Metropolis-Hastings algorithm

The goal of the M-H algorithm is to design a Markov chain so that its stationary distribution is the same as the desired distribution $p(X)$, i.e., after the ``burn-in'' peroid of some $m$ iterations, the consecutive states $X_t$ $(t>m)$ of the chain are statistically equivalent to samples drawn from $p(X)$.

An arbitrary proposal distribution $q(.\vert X)$, for example, a multivariate normal distribution with some mean vector and covariance matrix is first assumed. A candidate state $Y$ generated by the proposal distribution is accepted with the probability:

$$\alpha(X_t,Y)=min(1, \frac{p(Y)q(X_t\vert Y)}{p(X_t)q(Y\vert X_t)})$$

If the candidate $Y$ is accepted, then next state is $X_{t+1}=Y$, otherwise if $Y$ is rejected, the next state remains the same as current state $X_{t+1}=X_t$.

  Initialize X_0, set t=0.
  Repeat {
    get a sample point Y from q(.|X_t)
    get a sampel value u from a Uniform(0,1)
    if u < \alpha(X_t, Y) then X_{t+1}=Y (Y accepted)
    else X_{t+1}=X_t (Y rejected)
    t=t+1
  }

Proof

Now we show that the states of the Markov chain generated by the M-H algorithm do satisfy the requirement. First we denote the probability of the transition from a given state $X$ to the next $Y$ by

$$Prof(X \rightarrow Y)\stackrel{\triangle}{=}P(Y\vert X)=q(Y\vert X)\alpha(X,Y)$$

where $q(Y\vert X)$ is the probability that $Y$ is generated with current state $X$, and $\alpha(X,Y)$ is the probability that $Y$ is accepted as the next state, following current state $X$.

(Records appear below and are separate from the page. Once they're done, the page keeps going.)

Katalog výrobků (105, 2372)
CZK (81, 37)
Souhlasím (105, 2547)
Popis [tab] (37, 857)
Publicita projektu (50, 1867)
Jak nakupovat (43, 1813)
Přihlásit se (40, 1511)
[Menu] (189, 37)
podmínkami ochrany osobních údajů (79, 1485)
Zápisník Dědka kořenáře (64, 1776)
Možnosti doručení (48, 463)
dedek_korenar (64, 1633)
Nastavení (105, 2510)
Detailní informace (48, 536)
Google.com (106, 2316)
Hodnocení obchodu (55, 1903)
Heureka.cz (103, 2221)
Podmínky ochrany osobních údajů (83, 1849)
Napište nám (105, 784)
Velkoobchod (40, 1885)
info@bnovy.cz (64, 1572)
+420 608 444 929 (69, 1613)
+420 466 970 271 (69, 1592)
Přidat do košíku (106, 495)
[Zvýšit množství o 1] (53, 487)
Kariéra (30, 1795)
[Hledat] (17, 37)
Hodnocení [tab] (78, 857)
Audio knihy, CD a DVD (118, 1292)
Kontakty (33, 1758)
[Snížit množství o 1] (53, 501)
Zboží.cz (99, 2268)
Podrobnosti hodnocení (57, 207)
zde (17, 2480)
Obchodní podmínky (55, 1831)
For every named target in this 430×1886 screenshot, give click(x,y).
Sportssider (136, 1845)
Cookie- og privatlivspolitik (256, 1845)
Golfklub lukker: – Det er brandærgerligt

Step 1: First we show that the detailed balance equation defined below always holds:

$$P(Y\vert X)p(X)=P(X\vert Y)p(Y), \mbox{ i.e., } q(Y\vert X) \alpha(X,Y)p(X)=q(X\vert Y) \alpha(Y,X)p(Y)$$

Consider the following three exhaustive cases:

• Case 1: $p(Y)q(X\vert Y)=p(X)q(Y\vert X)$, then $\alpha(X,Y)=\alpha(Y,X)=1$, and
  
  $$P(Y\vert X)p(X)=q(Y\vert X)p(X) \alpha(X,Y)=q(Y\vert X)p(X)=P... ...vert Y)p(Y)=q(X\vert Y)p(Y) \alpha(Y,X)=q(X\vert Y)p(Y)=P(X,Y)$$
  
  
  i.e.,
  
  $$P(Y\vert X)p(X)=P(X\vert Y)p(Y)$$
  
  

• Case 2: $p(Y)q(X\vert Y)>p(X)q(Y\vert X)$, then
  
  $$\alpha(X,Y)=\frac{p(Y)q(X\vert Y)}{p(X)q(Y\vert X)},\;\;\;\alpha(Y,X)=1$$
  
  
  Hence
  

  $$P(Y\vert X)p(X) = q(Y\vert X)\alpha(X,Y)p(X)=q(Y\vert X)\frac{p(Y)q(X\vert Y)}{p(X)q(Y\vert X)}p(X)$$

  $$= q(X\vert Y)p(Y)=q(X\vert Y)\alpha(Y,X)p(Y)=P(X\vert Y)p(y)$$

  
  

• Case 3: $p(Y)q(Y\vert\vert X)>p(Y)q(X\vert Y)$, then
  
  $$\alpha(Y,X)=\frac{p(X)q(Y\vert X)}{p(Y)q(X\vert Y)},\;\;\;\alpha(X,Y)=1$$
  
  
  By similar argument in case 2, we get
  
  $$P(X\vert Y)p(Y)=P(Y\vert X)p(X)$$
  
  

Step 2: Next we show that if $X_t$ is from $p(X)$, then $X_{t+1}$ generated by M-H method will also be from the same $p(X)$. Rewrite the balance equation as

$$P(X_{t+1}\vert X_t)p(X_t)=P(X_t\vert X_{t+1})p(X_{t+1})$$

and integrate both sides respect to $X_t$ to get

$$\int P(X_{t+1}\vert X_t)p(X_t dX_{t})=\int P(X_t\vert X_{t+1})p(X_{t+1}) dX_t=p(X_{t+1})$$

The left-hand side gives the marginal distribution of $X_{t+1}$ under the assumption that $X_t$ is from $p(X)$, and the right-hand side shows $X_{t+1}$ will also be from the same distribution $p$.